→ **Work to be completed**
Set down every record below exactly as it stands, with the pictures omitted.

[[ Study material open ]]

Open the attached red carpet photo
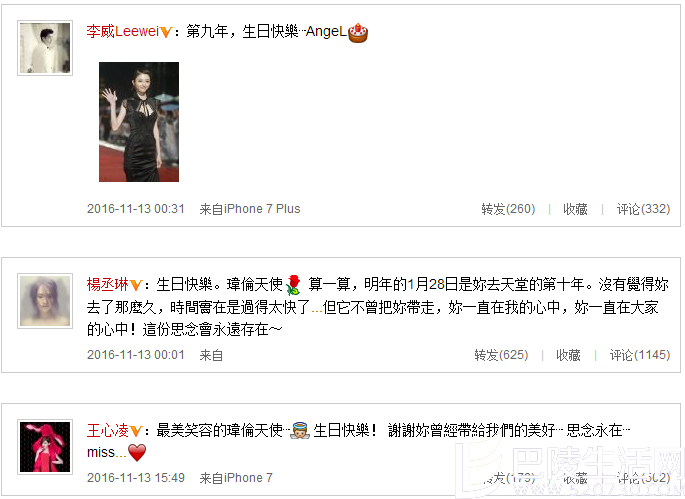 coord(139,122)
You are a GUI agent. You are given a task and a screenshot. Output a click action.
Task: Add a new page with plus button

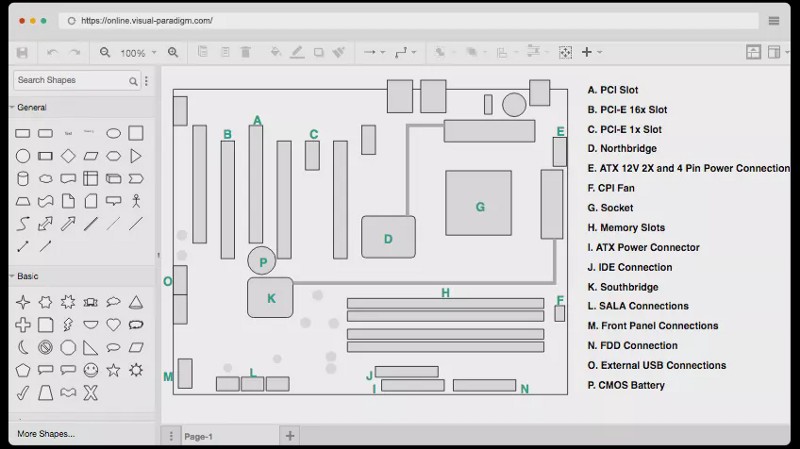click(290, 436)
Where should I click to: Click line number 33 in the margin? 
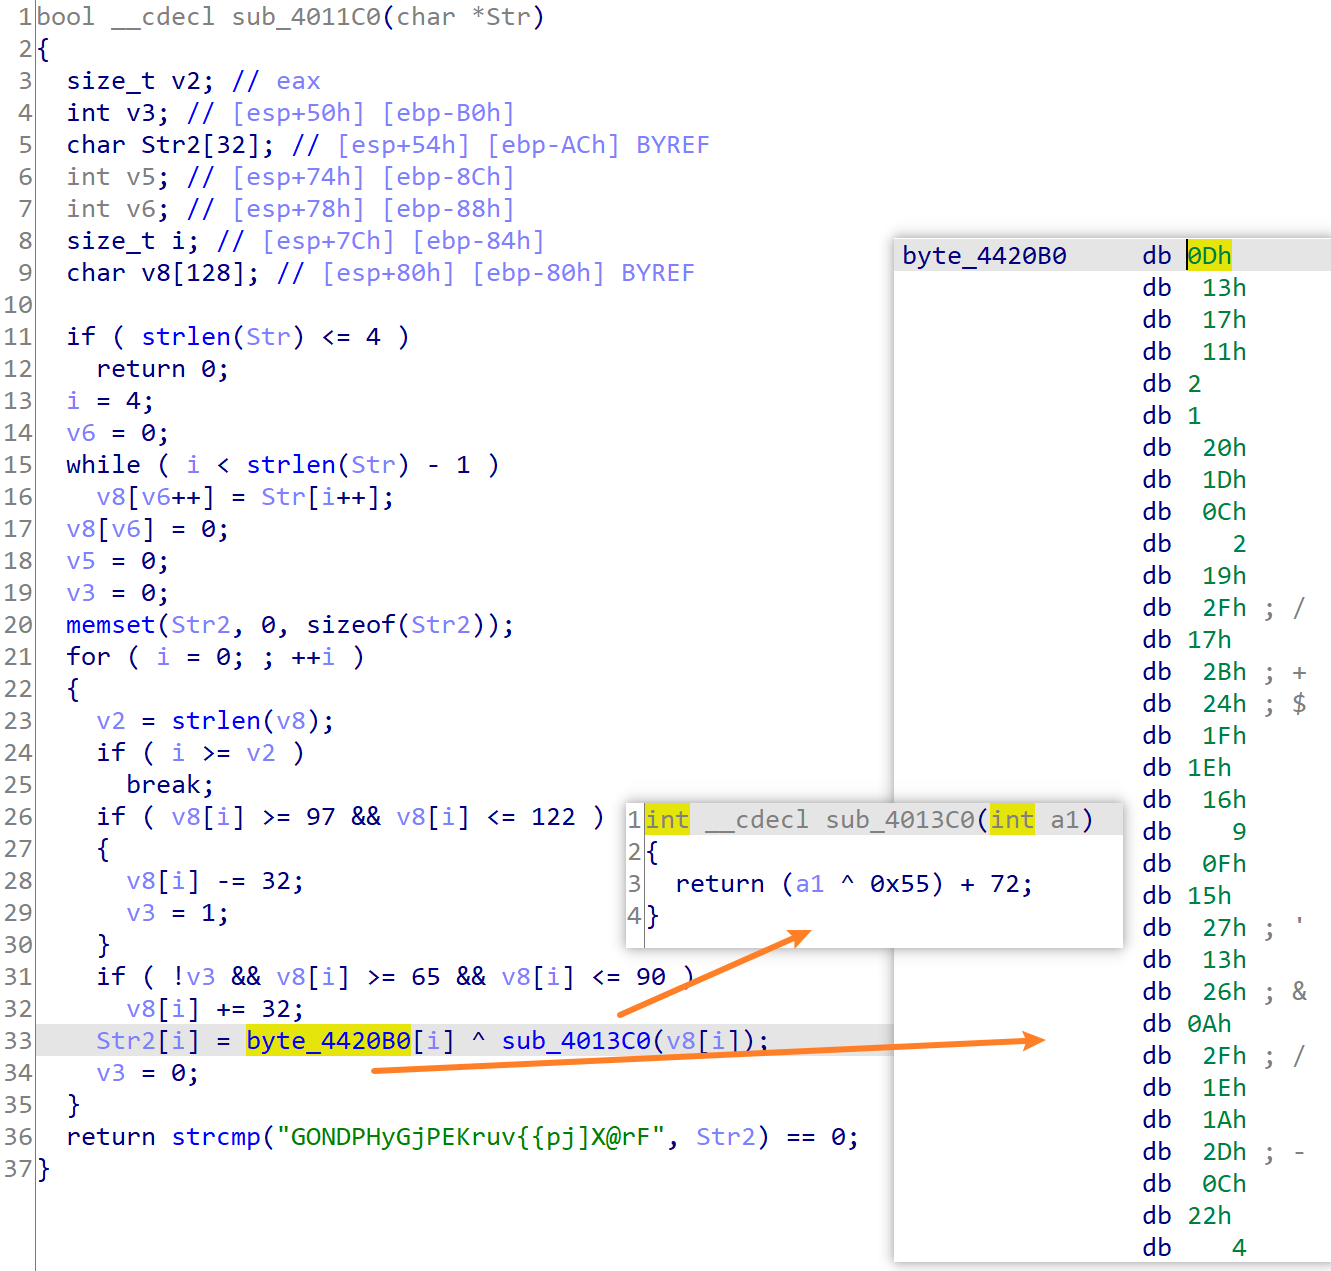(18, 1040)
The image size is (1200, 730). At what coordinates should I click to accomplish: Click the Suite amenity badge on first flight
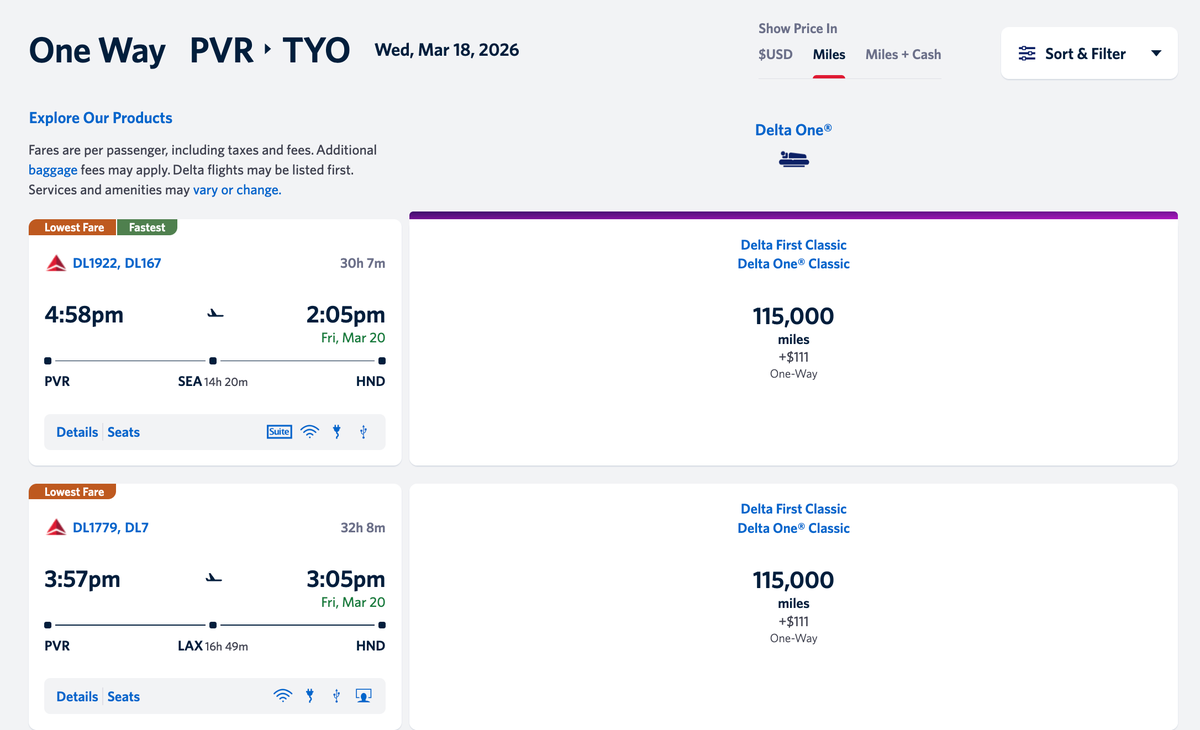coord(279,431)
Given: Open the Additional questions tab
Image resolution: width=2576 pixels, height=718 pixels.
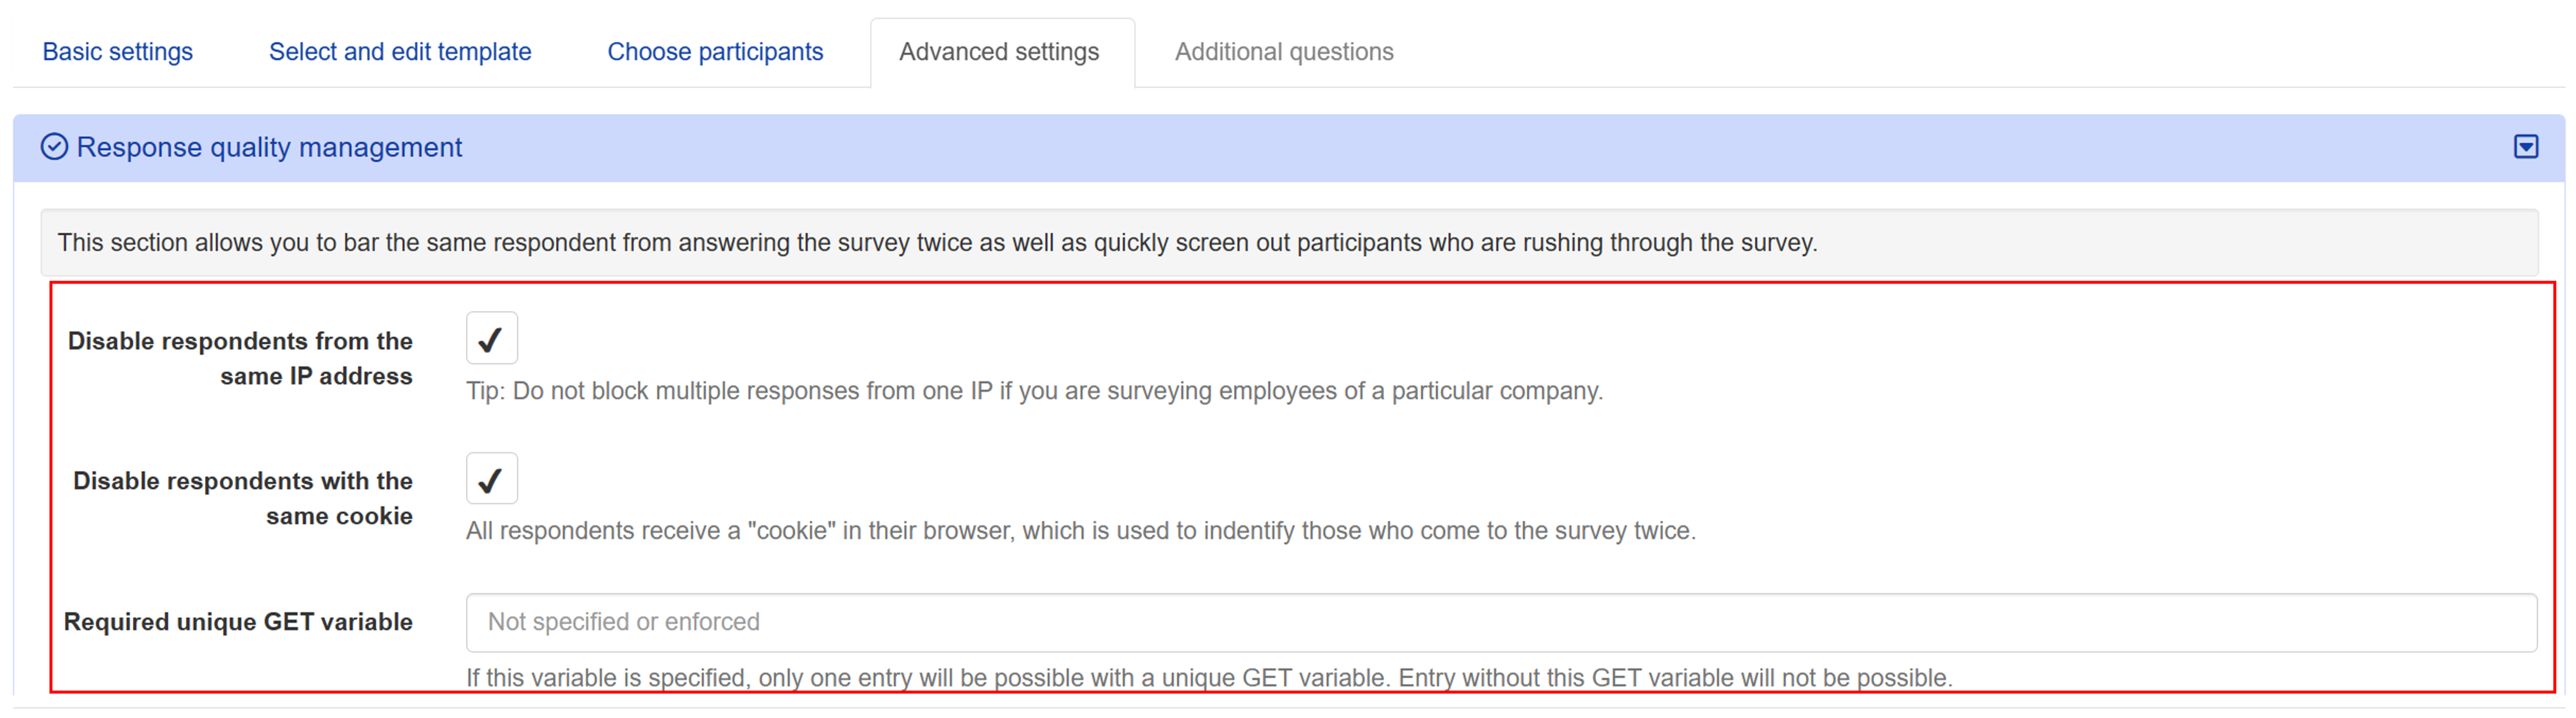Looking at the screenshot, I should tap(1284, 52).
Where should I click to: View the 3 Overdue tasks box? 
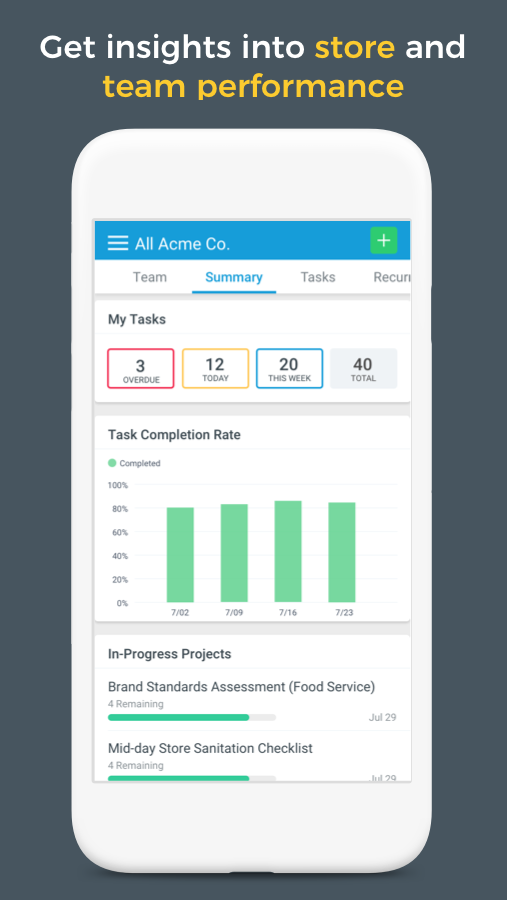[141, 368]
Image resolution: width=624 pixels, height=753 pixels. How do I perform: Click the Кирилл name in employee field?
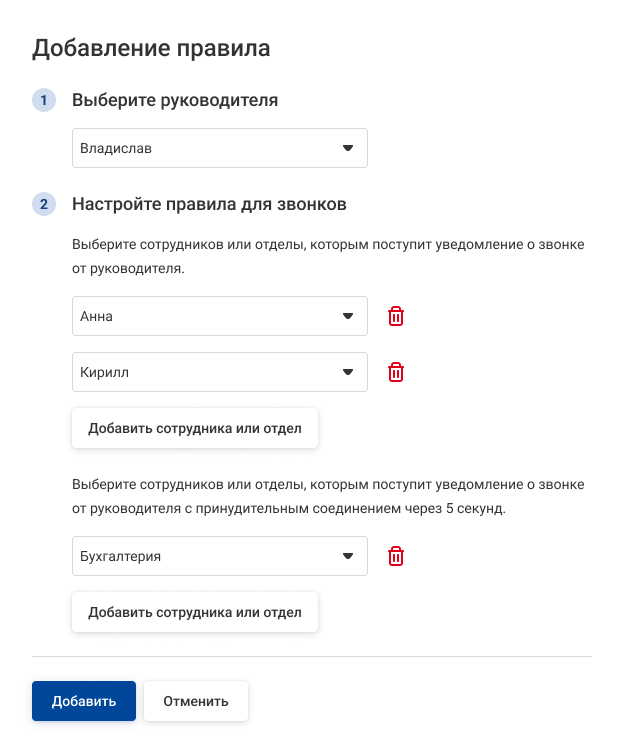(x=104, y=372)
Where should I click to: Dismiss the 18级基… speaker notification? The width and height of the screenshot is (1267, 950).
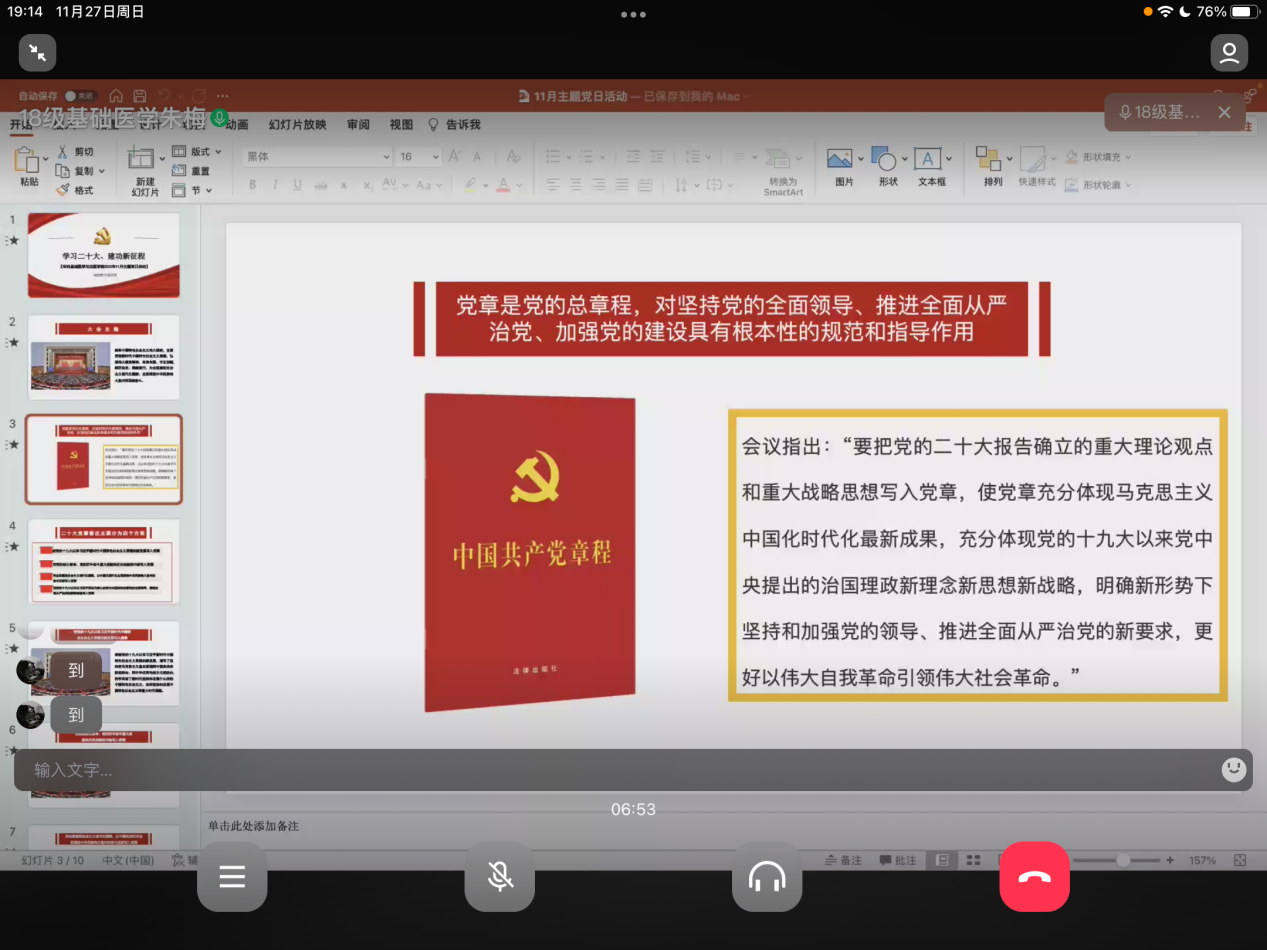pos(1224,113)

[[ Study material closed ]]

→ **Problem solution**
Open the attached red carpet photo
 coord(139,122)
You are a GUI agent. You are given a task and a screenshot. Output a click action.
Task: Add a new page with plus button

click(290, 436)
Where should I click to: Click line number 33 in the margin? 
(18, 1040)
The image size is (1200, 730). At what coordinates should I click to accomplish: Click the Suite amenity badge on first flight
coord(279,431)
Given: Open the Additional questions tab
Image resolution: width=2576 pixels, height=718 pixels.
Looking at the screenshot, I should tap(1284, 52).
Where should I click to: View the 3 Overdue tasks box? 
[141, 368]
Image resolution: width=624 pixels, height=753 pixels. How do I perform: Click the Кирилл name in employee field?
(x=104, y=372)
Where should I click to: Dismiss the 18级基… speaker notification? The width and height of the screenshot is (1267, 950).
pos(1224,113)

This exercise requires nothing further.